Eight questions guide the decisions for effective employee reviews. The questions outline the discussion that follows.

  1. What are my objectives for employee performance reviews?
  2. Who will be reviewed?
  3. What will be the mix of individual and group reviews?
  4. Will the reviews be formal or informal?
  5. What will be the mix of objective and subjective measures of performance?
  6. How often will the reviews be done?
  7. Who will conduct the reviews?
  8. What review processes will be used?

Objectives of Employee Performance Reviews

The specific reasons for doing employee performance reviews vary among small businesses. Objectives should help build a commitment to do the reviews, build enthusiasm for the reviews within the management team, and gain support from employees. Possible objectives include:

  1. Help employees improve their performance.
  2. Help employees with their career planning.
  3. Take advantage of employee insights for improving the business.
  4. Identify training and retraining needs.
  5. Encourage and motivate employees.
  6. Promote teamwork and employee cohesiveness.
  7. Provide information for compensation decisions.
  8. Increase supervisor satisfaction with their human resource accomplishments.
  9. Identify needed changes in human resource management practices.
  10. Provide information for the redesign of jobs.
  11. Eliminate legally indefensible personnel actions.

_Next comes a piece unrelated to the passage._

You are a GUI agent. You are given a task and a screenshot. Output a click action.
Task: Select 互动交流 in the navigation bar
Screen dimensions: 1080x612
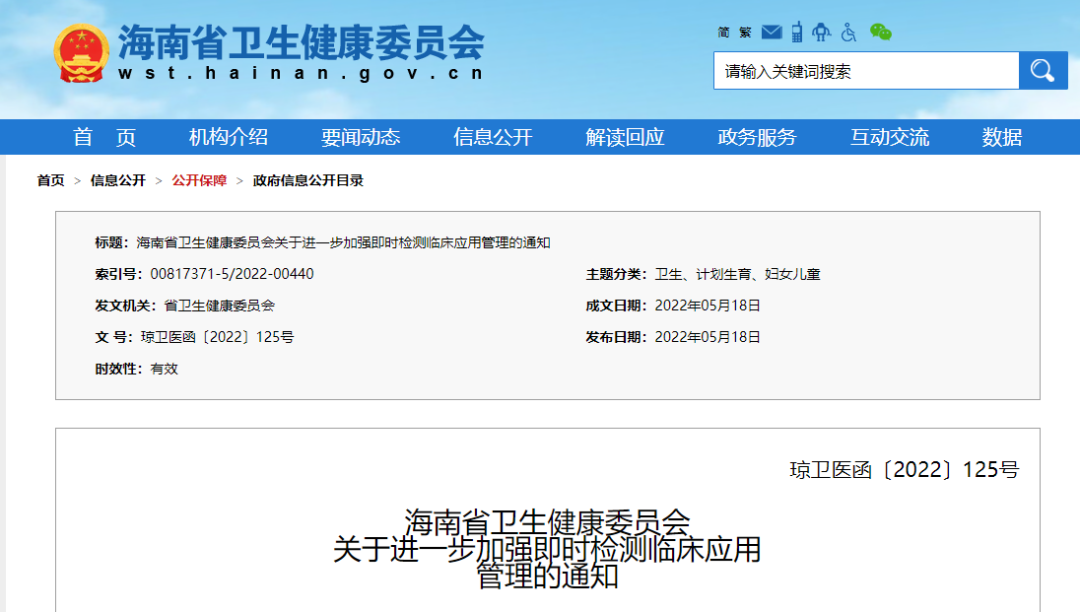coord(889,138)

Such a list can be a starting point for discussion in the management team and with key employees. Their support will be critical to success with employee reviews. Facing misunderstanding, skepticism, fear, and outright rejection comes most easy early in the planning process. Consensus building on objectives can be used to promote honest discussion.

Who Is Reviewed?

Few people complain about having too much information about their performance. Few people complain about receiving too many sincere compliments and too much thanks. Therefore, everyone should be reviewed including members of the management team.

Starting with reviews at the top of the organization is best. Set an example. It helps for the person being reviewed to know that the person doing the review has already had his or her review. Even in the smallest of businesses with only one manager, a spouse, customer, key lieutenant, or manager of a neighboring business can provide a helpful review.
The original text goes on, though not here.